I have a lex/yacc project which does one thing perfectly fine. I have another lex yacc which does another thing perfectly fine . The main part of these yacc have input and output file specified and in call back I put results in output file . How can I give output of first lex yacc into input of another lex yacc . I do not want to generate intermediate files and push the output file and input to second program . That part I want to change . The problem is that the count of lex , yacc which does 1 thing perfectly fine is huge and is increasing (currently 100) and hence I am looking for a generic strategy that I can reuse . I am looking for a generic solution where all lex/yacc pairs form part of a single project that i can work with . Any suggestion?
1 Answers
If I understand the question correctly, it has little to do with parsing tools (but see note below) since it is an instance of a more general problem – chaining many-to-many transformers – which is an instance of the Producer-Consumer problem.

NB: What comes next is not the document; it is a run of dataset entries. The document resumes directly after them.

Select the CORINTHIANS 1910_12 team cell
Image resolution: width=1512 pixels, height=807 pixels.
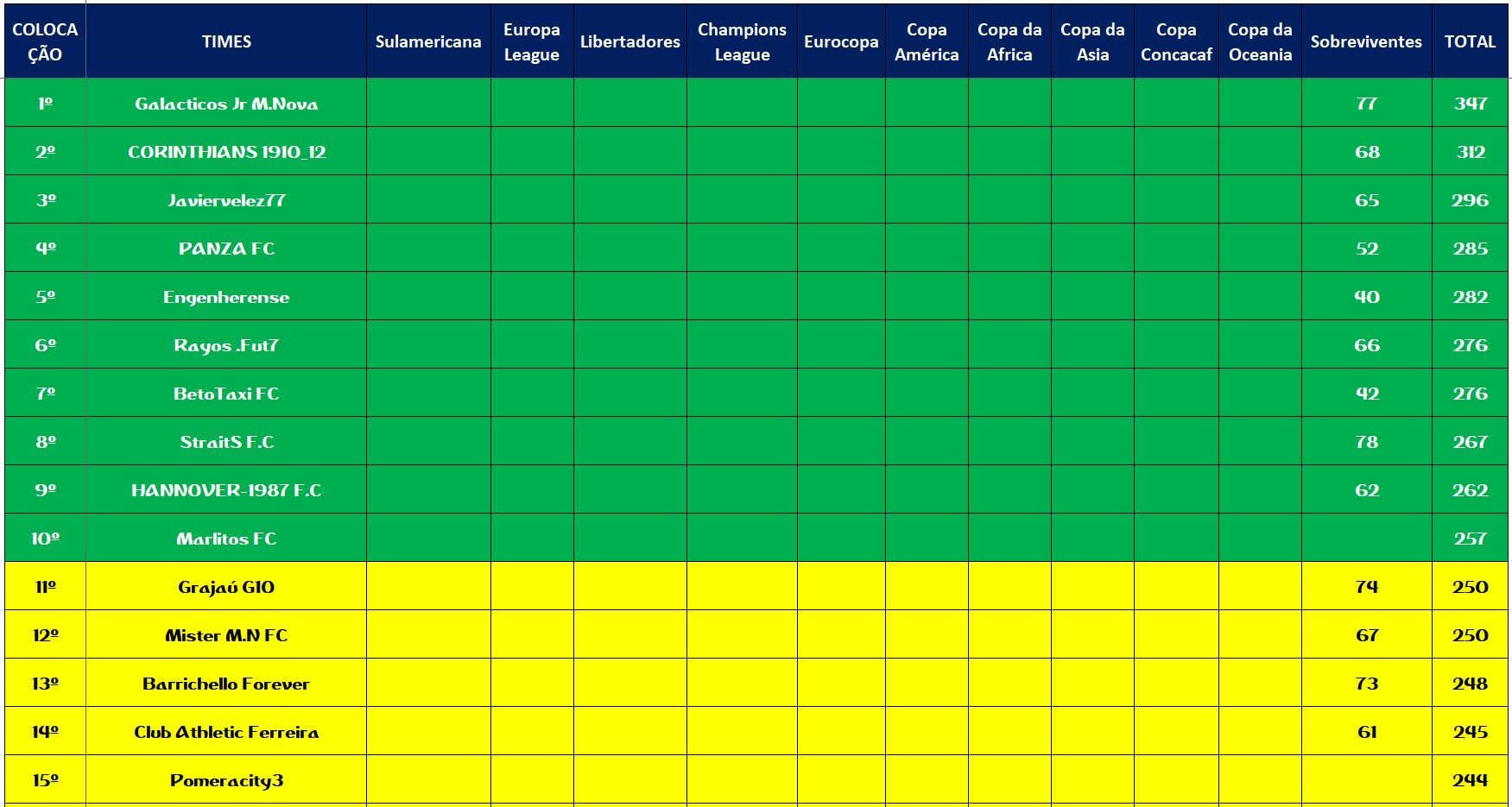click(226, 152)
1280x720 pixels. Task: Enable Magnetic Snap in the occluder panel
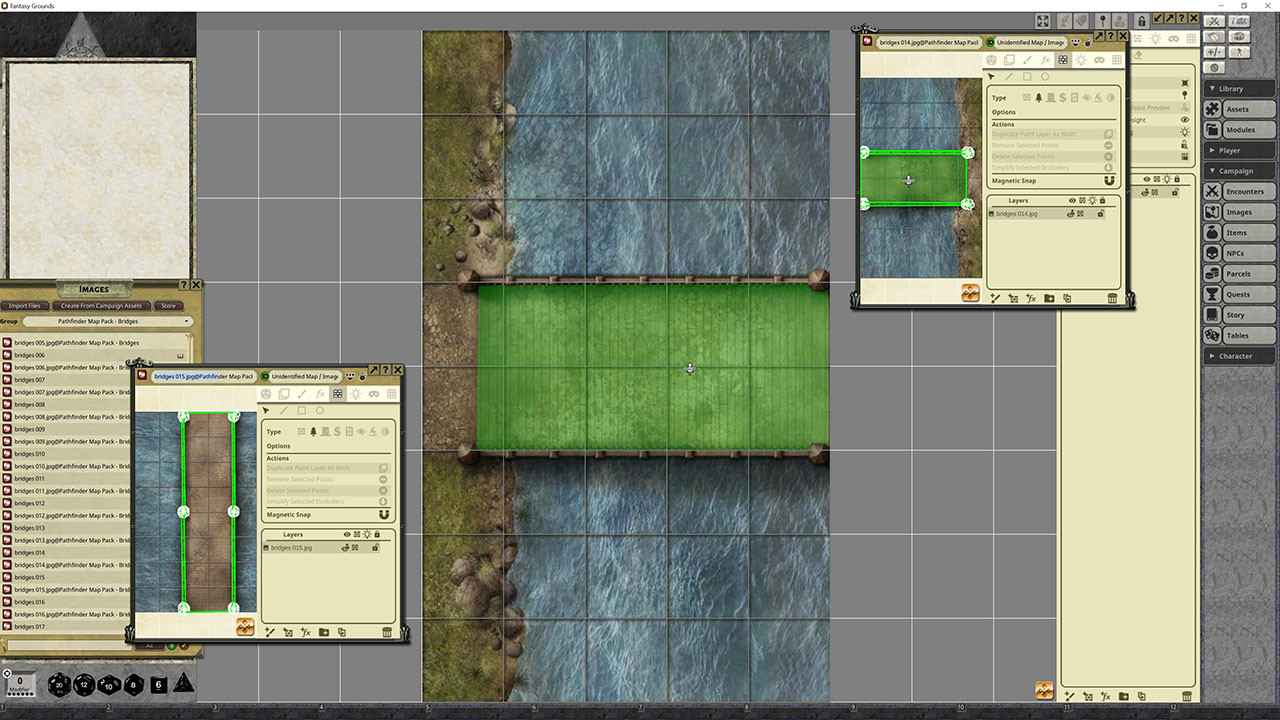tap(1110, 181)
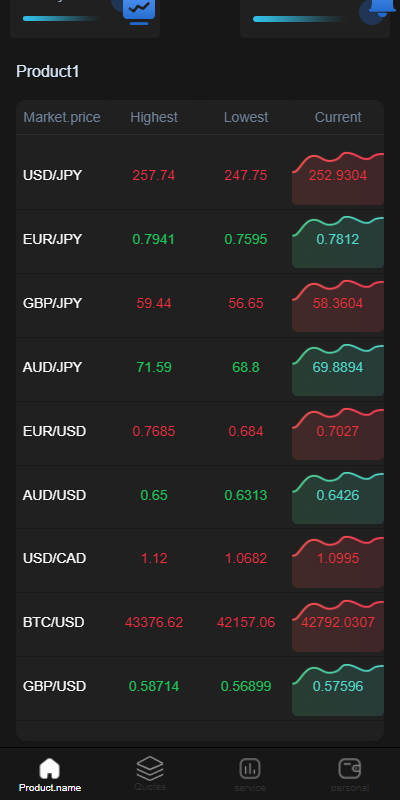This screenshot has height=800, width=400.
Task: Click the Current column header
Action: pyautogui.click(x=338, y=117)
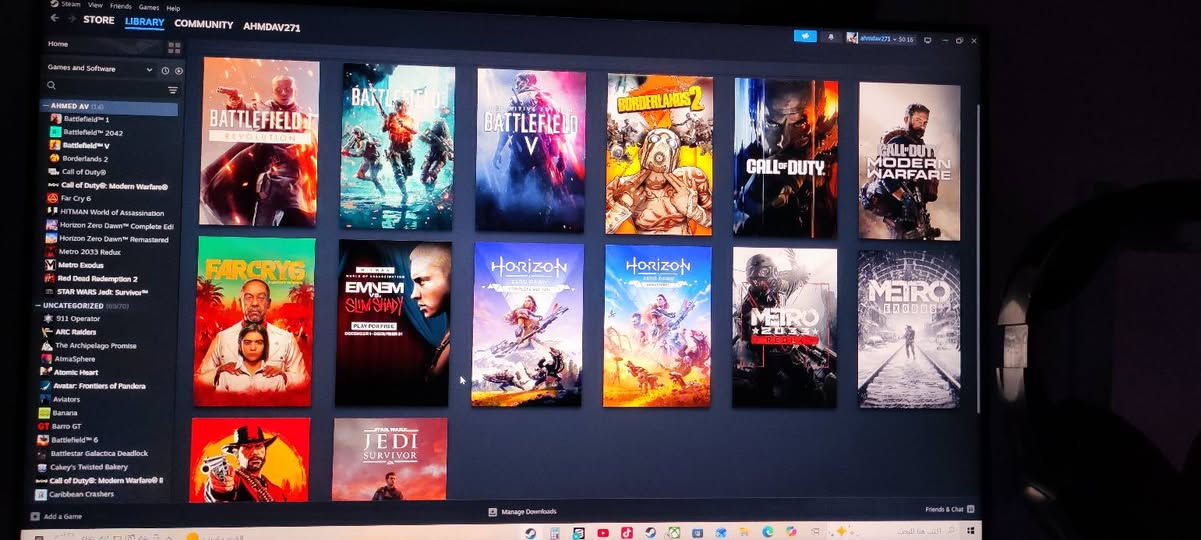1201x540 pixels.
Task: Toggle the show ready-to-play games icon
Action: click(179, 71)
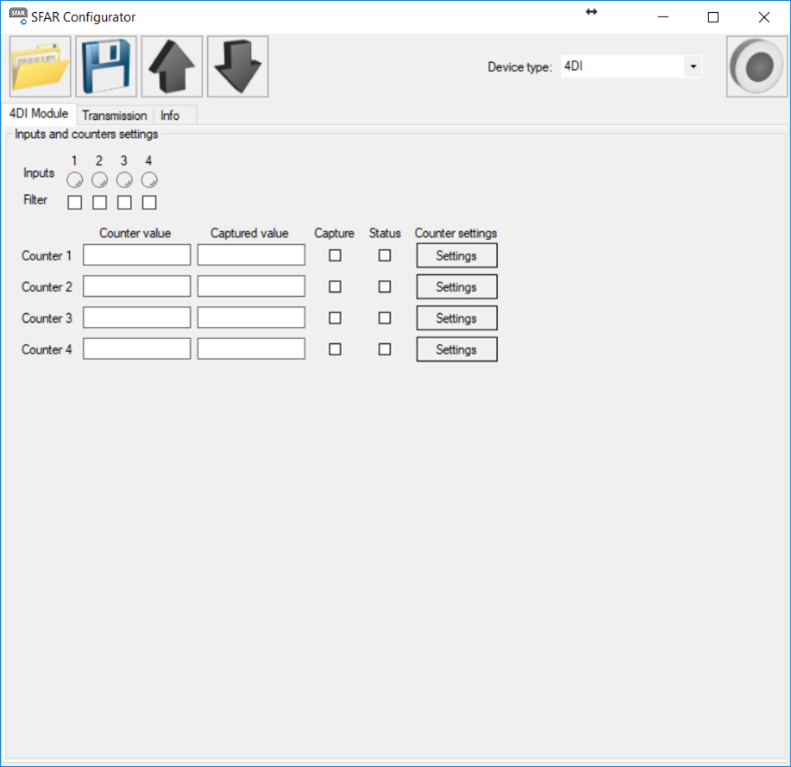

In short, the problem is that the transformers being chained are not one-to-one, so you cannot simply provide the first one with some input, collect its corresponding output, and then feed that into the second one. Instead, you have to provide some form of control flow inversion, in which both consumer and producer can suspend their execution (retaining their own call stack) while the other process is executing. This model can easily implemented by coroutines, but C++ does not (yet) have such things. In other languages, like Go, this problem is solved with channels, but again these are not (yet) native to C++.
This is precisely the problem solved by the standard shell "pipe" operator (|), which is implemented under the hood using the pipe system call and multiple processes. (There is an example in the linked manpage.)
I hope that between all those links you can find some approach which meets your needs.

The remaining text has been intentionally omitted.